START Available data

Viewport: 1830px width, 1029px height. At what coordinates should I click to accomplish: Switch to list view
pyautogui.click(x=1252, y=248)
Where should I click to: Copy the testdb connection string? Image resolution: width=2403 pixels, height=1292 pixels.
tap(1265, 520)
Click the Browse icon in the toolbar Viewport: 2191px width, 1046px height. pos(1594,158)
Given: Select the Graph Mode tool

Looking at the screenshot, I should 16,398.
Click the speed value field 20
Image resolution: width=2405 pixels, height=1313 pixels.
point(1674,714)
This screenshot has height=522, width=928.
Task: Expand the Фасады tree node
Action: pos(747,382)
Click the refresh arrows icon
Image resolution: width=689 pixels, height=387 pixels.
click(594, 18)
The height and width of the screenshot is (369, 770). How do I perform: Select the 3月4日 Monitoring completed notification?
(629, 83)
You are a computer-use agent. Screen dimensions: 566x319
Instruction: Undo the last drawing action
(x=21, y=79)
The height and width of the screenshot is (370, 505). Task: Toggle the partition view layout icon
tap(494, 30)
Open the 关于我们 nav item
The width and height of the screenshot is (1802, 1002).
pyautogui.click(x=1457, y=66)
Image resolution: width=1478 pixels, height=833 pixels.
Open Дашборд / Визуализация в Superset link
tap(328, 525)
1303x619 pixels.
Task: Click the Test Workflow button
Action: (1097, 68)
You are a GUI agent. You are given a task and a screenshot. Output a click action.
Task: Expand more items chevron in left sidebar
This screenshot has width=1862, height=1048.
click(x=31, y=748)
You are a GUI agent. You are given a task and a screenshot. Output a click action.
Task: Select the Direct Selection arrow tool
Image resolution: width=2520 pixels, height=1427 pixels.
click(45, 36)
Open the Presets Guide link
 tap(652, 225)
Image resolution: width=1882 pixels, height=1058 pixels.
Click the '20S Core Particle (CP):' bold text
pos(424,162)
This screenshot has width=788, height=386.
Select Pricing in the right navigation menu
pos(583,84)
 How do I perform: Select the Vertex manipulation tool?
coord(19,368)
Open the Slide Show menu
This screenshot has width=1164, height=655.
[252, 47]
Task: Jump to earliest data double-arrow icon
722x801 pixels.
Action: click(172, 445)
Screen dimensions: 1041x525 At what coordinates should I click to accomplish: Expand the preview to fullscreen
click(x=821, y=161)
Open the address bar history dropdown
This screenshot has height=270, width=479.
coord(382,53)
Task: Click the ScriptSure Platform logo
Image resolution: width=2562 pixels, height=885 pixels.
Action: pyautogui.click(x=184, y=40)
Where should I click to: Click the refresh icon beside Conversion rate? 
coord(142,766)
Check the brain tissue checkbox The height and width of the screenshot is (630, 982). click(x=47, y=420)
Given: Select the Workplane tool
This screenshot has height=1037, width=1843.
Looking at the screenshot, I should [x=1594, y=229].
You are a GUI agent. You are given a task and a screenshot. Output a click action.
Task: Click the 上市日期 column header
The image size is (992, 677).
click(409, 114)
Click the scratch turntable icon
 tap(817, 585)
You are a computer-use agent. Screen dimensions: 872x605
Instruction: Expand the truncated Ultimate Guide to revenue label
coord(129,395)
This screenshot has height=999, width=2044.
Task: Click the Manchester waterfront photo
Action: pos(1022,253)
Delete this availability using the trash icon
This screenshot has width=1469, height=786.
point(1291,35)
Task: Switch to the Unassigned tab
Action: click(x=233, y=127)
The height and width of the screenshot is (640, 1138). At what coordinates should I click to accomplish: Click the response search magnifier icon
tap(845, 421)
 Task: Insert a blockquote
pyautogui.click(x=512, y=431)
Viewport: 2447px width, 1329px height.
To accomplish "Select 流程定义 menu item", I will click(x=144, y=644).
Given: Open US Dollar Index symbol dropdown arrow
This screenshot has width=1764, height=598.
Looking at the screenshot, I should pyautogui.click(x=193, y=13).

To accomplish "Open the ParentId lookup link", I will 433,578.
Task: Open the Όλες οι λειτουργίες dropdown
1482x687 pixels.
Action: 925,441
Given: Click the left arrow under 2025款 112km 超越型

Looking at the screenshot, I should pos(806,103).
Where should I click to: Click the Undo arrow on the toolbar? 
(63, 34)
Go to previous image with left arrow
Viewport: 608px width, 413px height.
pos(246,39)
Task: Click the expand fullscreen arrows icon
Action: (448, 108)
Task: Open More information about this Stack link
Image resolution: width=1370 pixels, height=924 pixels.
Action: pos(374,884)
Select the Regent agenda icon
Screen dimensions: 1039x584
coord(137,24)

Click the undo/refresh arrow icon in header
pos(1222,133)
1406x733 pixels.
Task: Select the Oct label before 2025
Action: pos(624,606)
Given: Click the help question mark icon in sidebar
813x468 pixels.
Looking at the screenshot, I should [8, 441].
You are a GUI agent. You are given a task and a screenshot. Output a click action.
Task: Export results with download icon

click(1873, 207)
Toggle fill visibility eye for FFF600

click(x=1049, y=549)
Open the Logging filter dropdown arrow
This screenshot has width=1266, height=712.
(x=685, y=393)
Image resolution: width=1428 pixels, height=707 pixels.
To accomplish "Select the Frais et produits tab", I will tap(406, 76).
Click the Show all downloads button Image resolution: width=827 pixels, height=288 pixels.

END Available data

**Exercise details**.
Out of the data above, set down the lines from the one with "Click the '20S Core Particle (CP):' bold text" to the one with "Task: Jump to earliest data double-arrow icon", both included, exactly as written and with no additions.

**Output of the exercise**.
Click the '20S Core Particle (CP):' bold text
pos(424,162)
This screenshot has width=788, height=386.
Select Pricing in the right navigation menu
pos(583,84)
 How do I perform: Select the Vertex manipulation tool?
coord(19,368)
Open the Slide Show menu
This screenshot has width=1164, height=655.
[252, 47]
Task: Jump to earliest data double-arrow icon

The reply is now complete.